In the present study, we investigated the efficacy of PDT with verteporfin in 33 eyes of 32 patients with clinically stable corneal neovascularization. The outcomes of the present study are similar to previous reports. For example, a study of 18 eyes reported 77.8% had decreased corneal neovascularization, and 9 eyes (50.0%) showed complete vascular occlusion after PDT with verteporfin.5 Our outcomes are similar with 66.7% of eyes that had a decrease in corneal neovascularization and evidence of vascular thrombosis and complete vascular occlusion was achieved in 42.4% eyes.

Treatment was more effective in eyes with lower score of corneal neovascularization which concurs with Yoon et al.'s5 observations. Eyes with high score or extensive corneal neovascularization may require several repeat treatments prior to achieving adequate results.
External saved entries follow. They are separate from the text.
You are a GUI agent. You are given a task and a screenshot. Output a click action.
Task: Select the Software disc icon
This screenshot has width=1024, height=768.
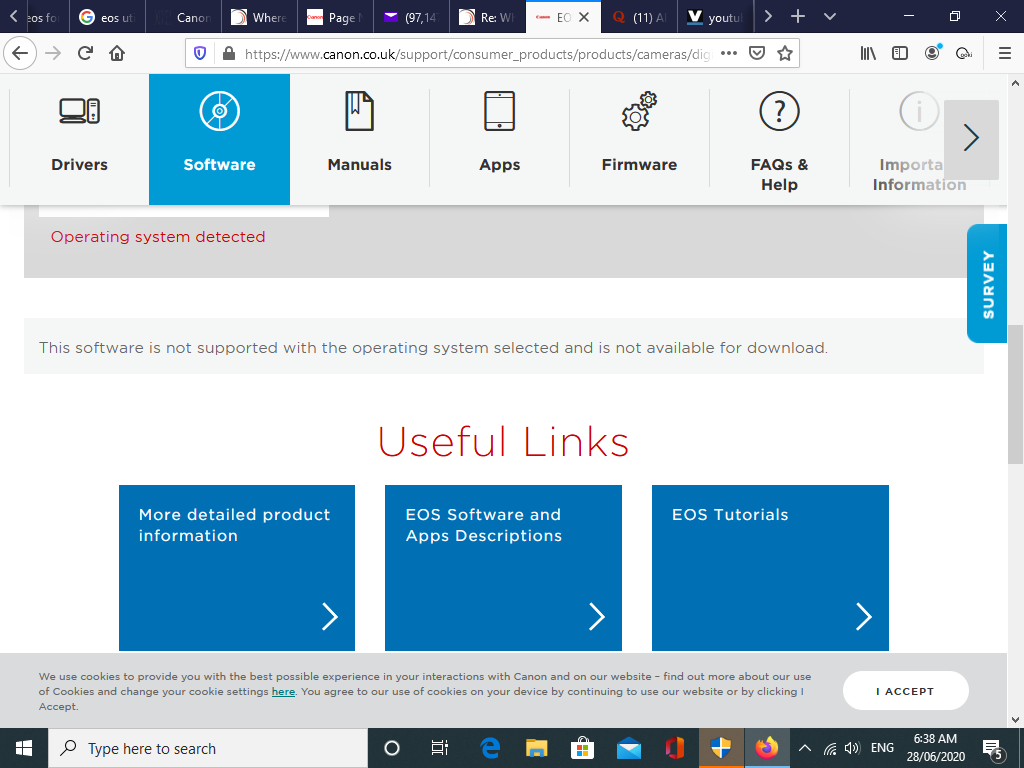[x=219, y=111]
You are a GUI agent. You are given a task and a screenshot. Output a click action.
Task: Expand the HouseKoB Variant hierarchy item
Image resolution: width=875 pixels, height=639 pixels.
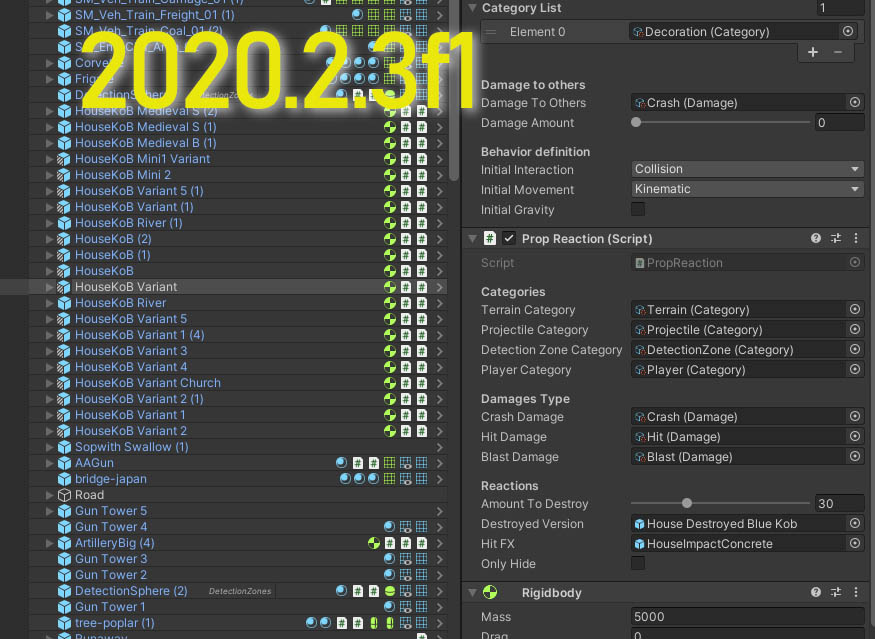click(49, 286)
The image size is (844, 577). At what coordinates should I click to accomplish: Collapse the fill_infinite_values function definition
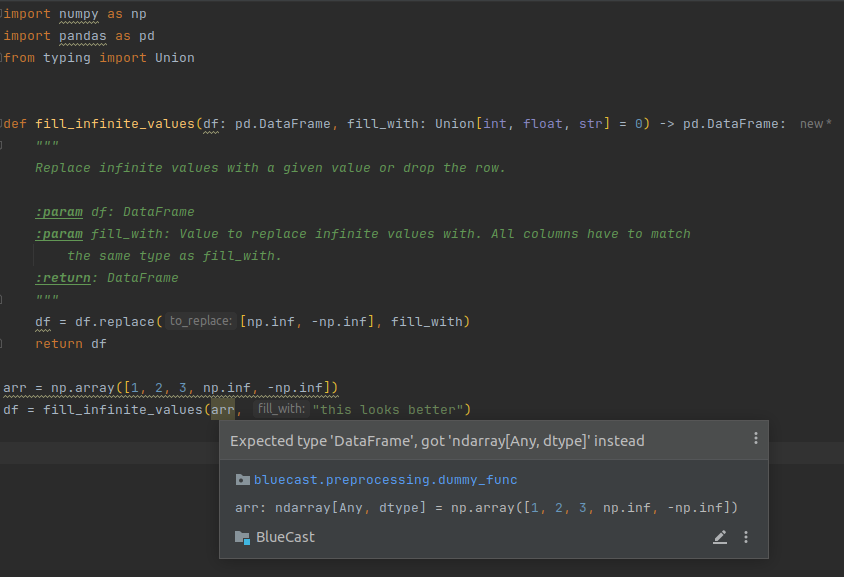pos(3,124)
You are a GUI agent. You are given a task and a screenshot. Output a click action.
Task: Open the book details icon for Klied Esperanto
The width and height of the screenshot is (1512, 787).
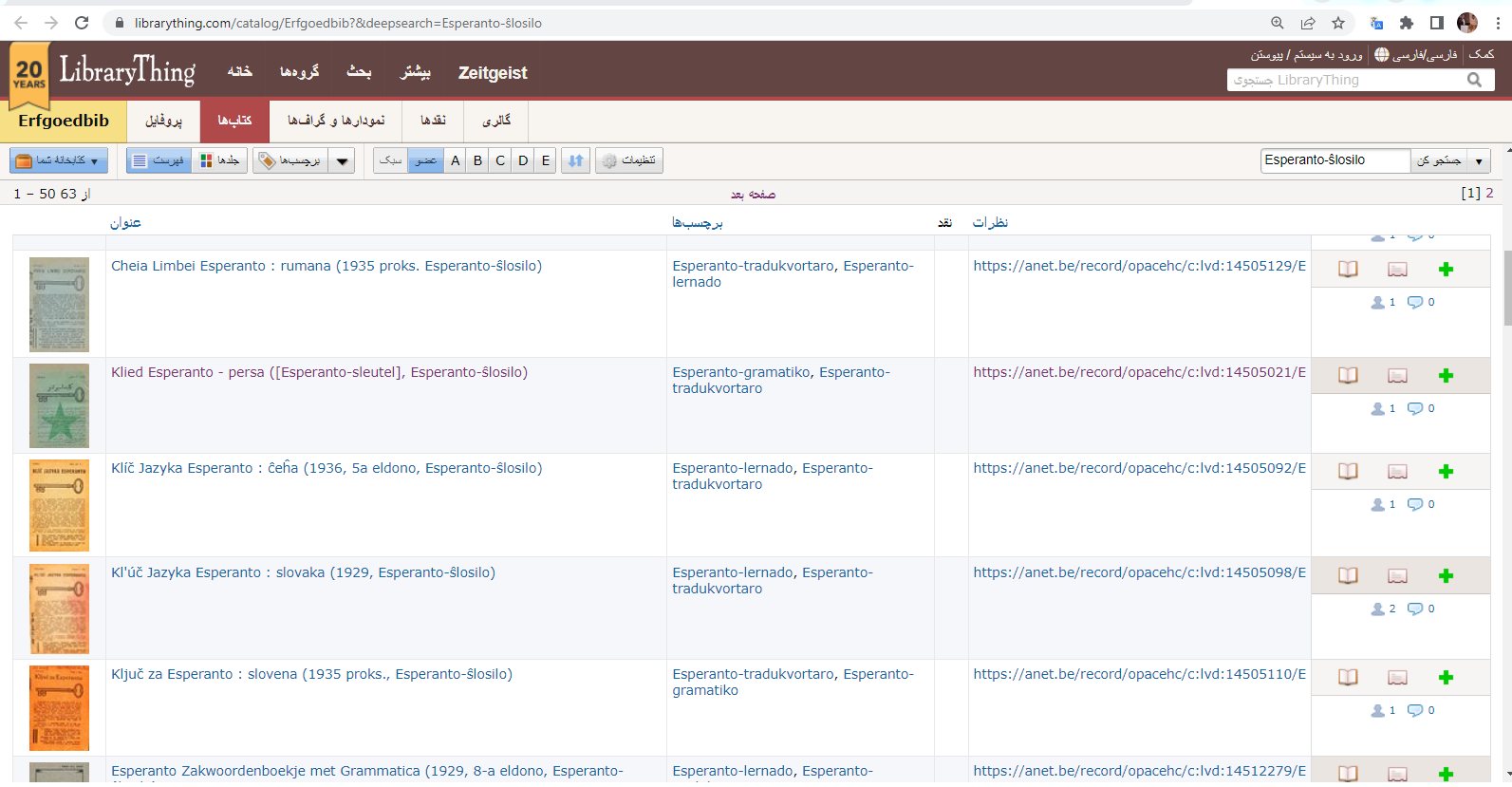(1348, 376)
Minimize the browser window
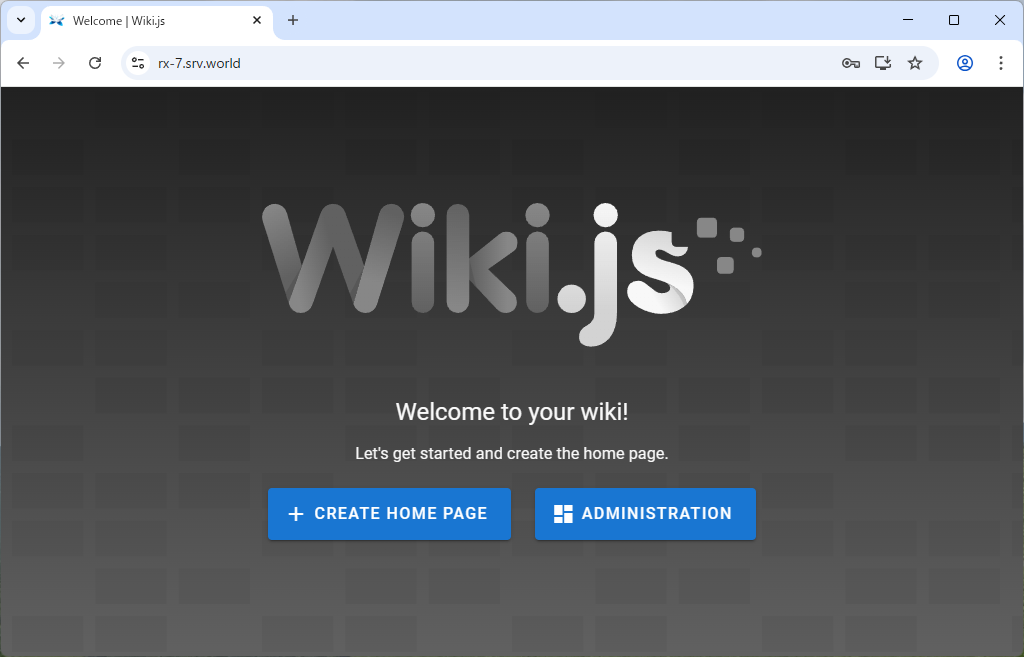 point(908,20)
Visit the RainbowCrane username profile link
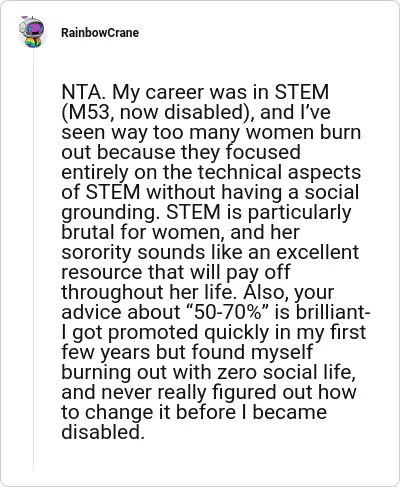Viewport: 400px width, 487px height. click(x=100, y=33)
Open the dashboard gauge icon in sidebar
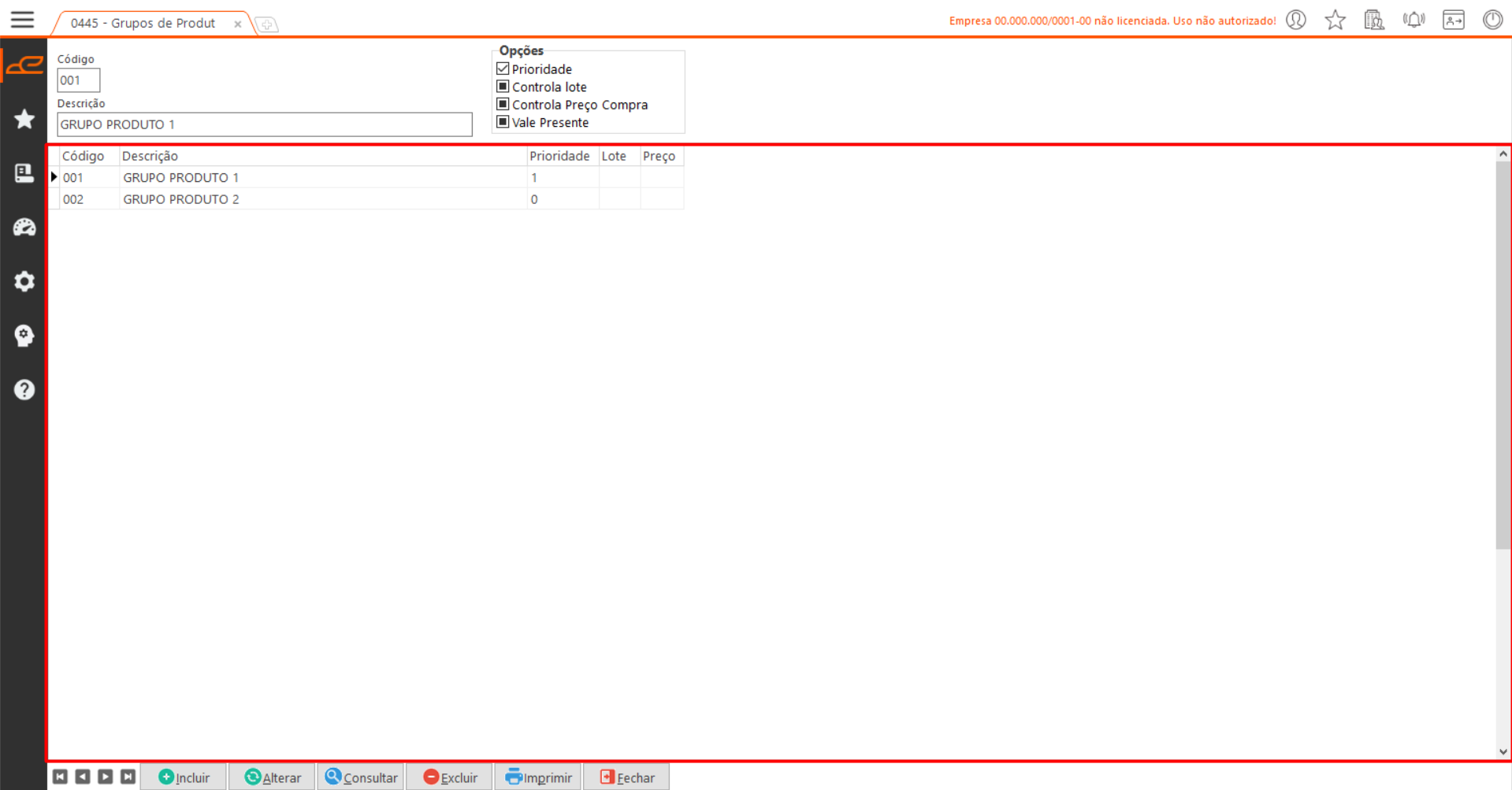This screenshot has height=790, width=1512. 24,228
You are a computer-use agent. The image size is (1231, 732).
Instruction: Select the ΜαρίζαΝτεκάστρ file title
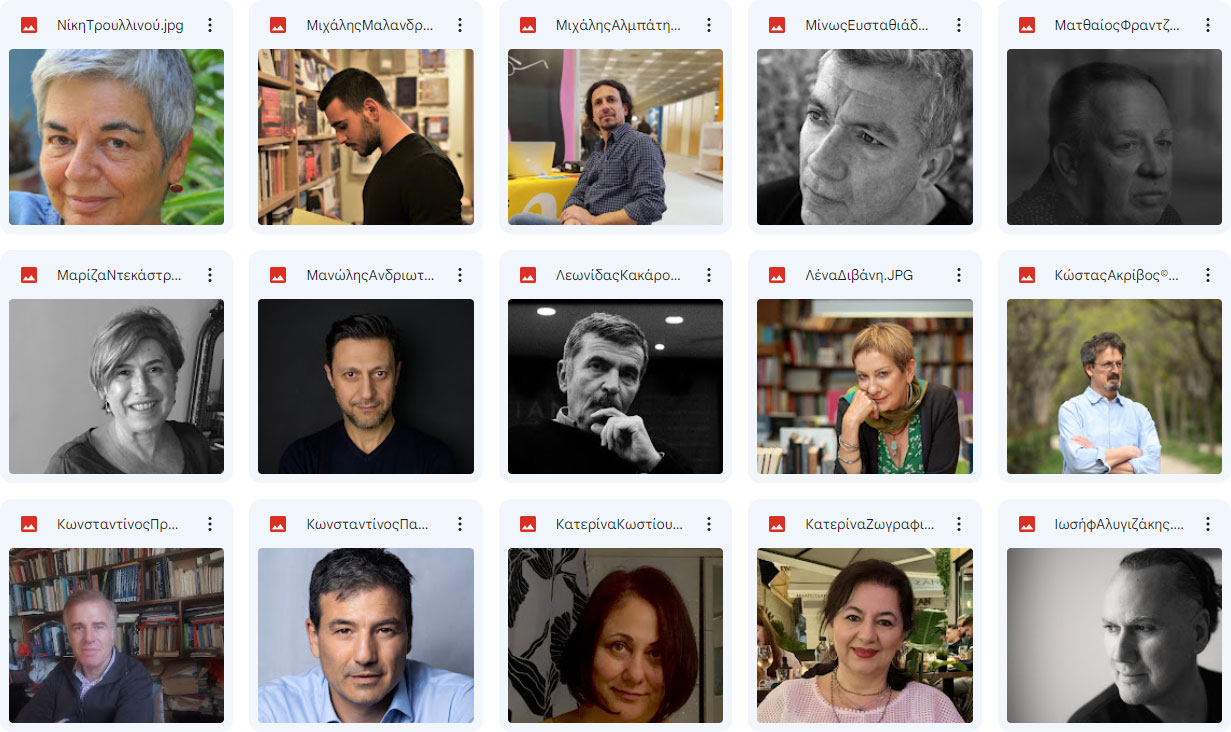pyautogui.click(x=119, y=275)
Additionally, the response to PDT with verteporfin was statistically significantly lower in eyes with deep corneal neovascularization. Likely, the maximum effective laser energy necessary to induce long-term regression for deep corneal neovascularization needs to be higher than that used to treat superficial corneal neovascularization.

Advantages of PDT for corneal neovascularization are that treatment is relatively selective for corneal neovascular vessels with little damage to surrounding tissue and multiple treatments are possible for recurrent or resistant lesions. The limitations of our study include the lack of a comparative control group and the sample size as well as the retrospective nature of the study. In addition, the outcomes of repeat treatments were not evaluated. Future randomized studies are warranted.

In conclusion, our results indicate that photodynamic therapy with verteporfin seems to be an effective treatment for corneal neovascularization in the majority of the cases. Eyes with lower amounts of neovascularization and superficial neovascularization respond better to PDT.